N° 1273 | Le 12 mai 2020 | Critiques de livres (accès libre)
La casse du siècle. À propos des réformes de l’hôpital public
Pierre-André Juven, Frédéric Pierru et Fanny Vincent
Une faillite programmée
L’analyse, ici, est limpide et la démonstration est implacable. Les politiques hospitalières ont suivi une remarquable continuité depuis les années 1980 : augmenter les moyens relevant de l’addiction à la dépense publique, il fallait que les contraintes budgétaires incitent les soignants à se réorganiser et à faire preuve de plus d’efficience. Il suffisait alors de transformer chaque établissement en structure autonome et flexible et de confier leur direction aux experts du New Management Public qui avaient déjà fait leur preuve dans le privé.
Premier outil utilisé : un budget local fixé par un strict taux directeur imposé par les ARS. Second moyen, une tarification à l’acte (T2A) : toute intervention est rémunérée en fonction d’un coût moyen, aucun dépassement n’étant compensé. Troisième orientation : le virage ambulatoire. Faire de l’hôpital un aéroport où le patient atterrit et redécolle aussitôt l’intervention réalisée.

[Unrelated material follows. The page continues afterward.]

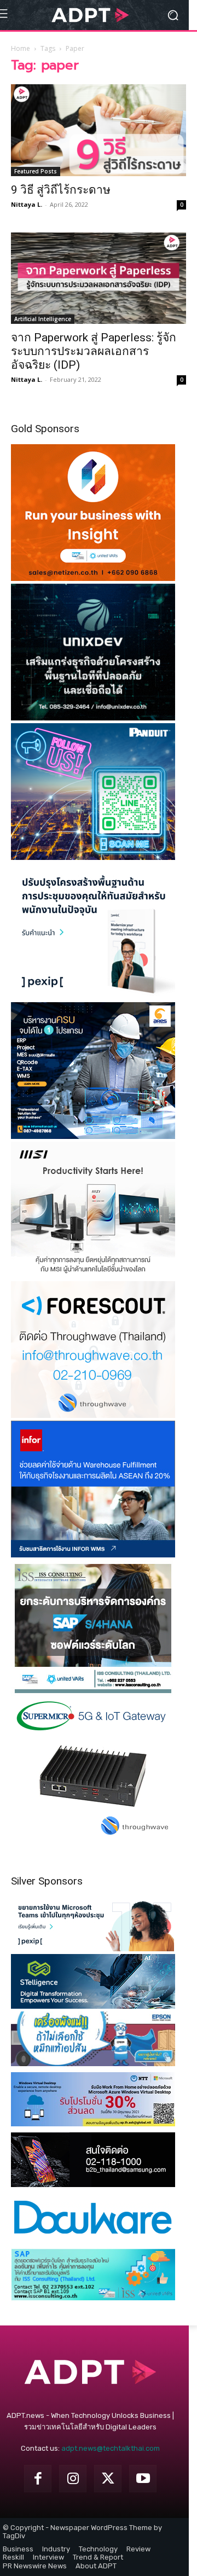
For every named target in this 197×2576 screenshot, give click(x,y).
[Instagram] (72, 2478)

Ces trois mesures ont précipité la crise sanitaire. Parce que les directions hospitalières ont priorisé la recherche de rentabilité sur la santé des patients, tentant de conjurer l’endettement et de programmer leurs investissements par des emprunts parfois toxiques ou des partenariats public/privé aux effets délétères. Parce que le financement à l’acte a privilégié les activités les plus lucratives, en excluant toute dimension humaine et relationnelle qui n’est jamais cotée dans les indicateurs formels servant à mesurer la quantité d’interventions assurées. Parce que, si les hôtels hospitaliers gérés par le secteur marchand permet bien de tenir les patients pas trop éloignés des services, la carence de la médecine de ville susceptible de relayer l’hôpital en amont comme en aval nuit aux suivis post opératoires, les patients étant parfois réhospitalisés ensuite aux urgences.

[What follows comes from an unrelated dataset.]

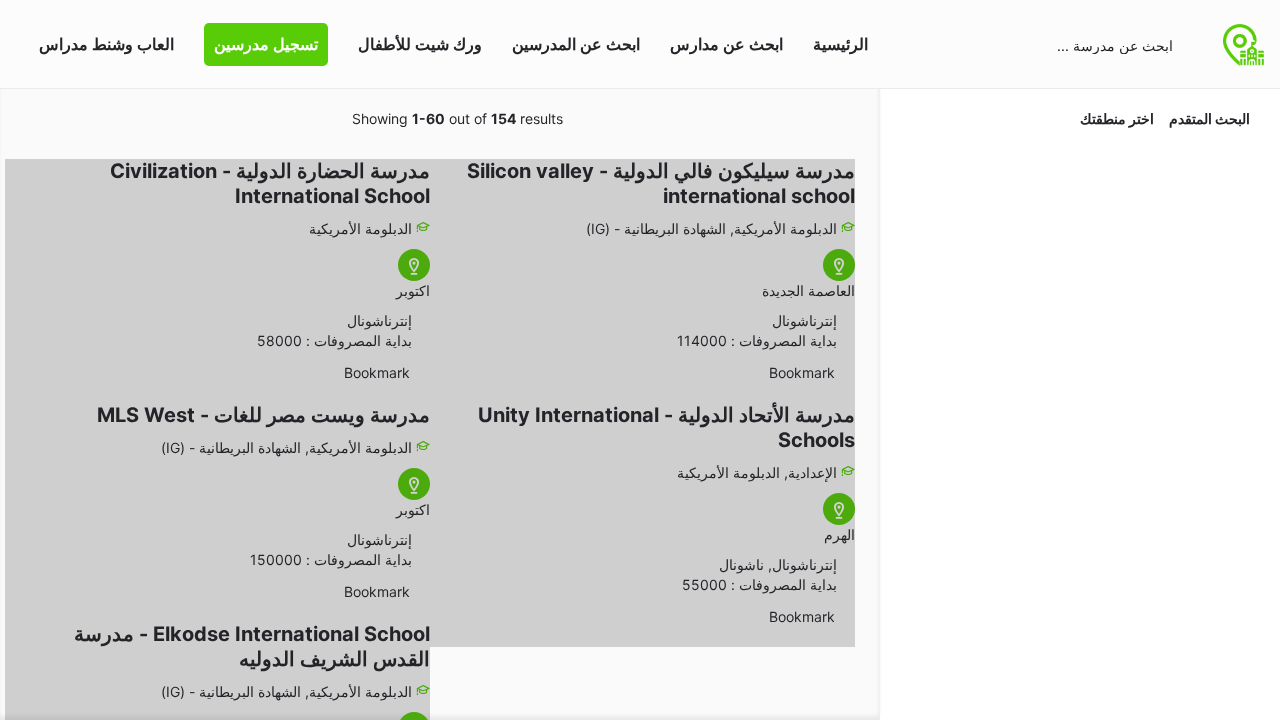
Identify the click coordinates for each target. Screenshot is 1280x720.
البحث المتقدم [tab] (1209, 118)
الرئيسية (840, 44)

L’efficience est devenue le cheval de Troie permettant de faire des personnels la variable d’ajustement de la recherche de gisement d’économies à faire, de la performance financière à trouver et de la rationalisation gestionnaire à réaliser. Ils ont vu leur savoir-faire méprisé, les temps informels si utiles pour communiquer réduits, la relation de soin dévalorisée, la notion de qualité négligée. Résultat de ce gâchis : absentéisme, arrêt maladie, démission sont devenus les marqueurs d’une souffrance au travail record.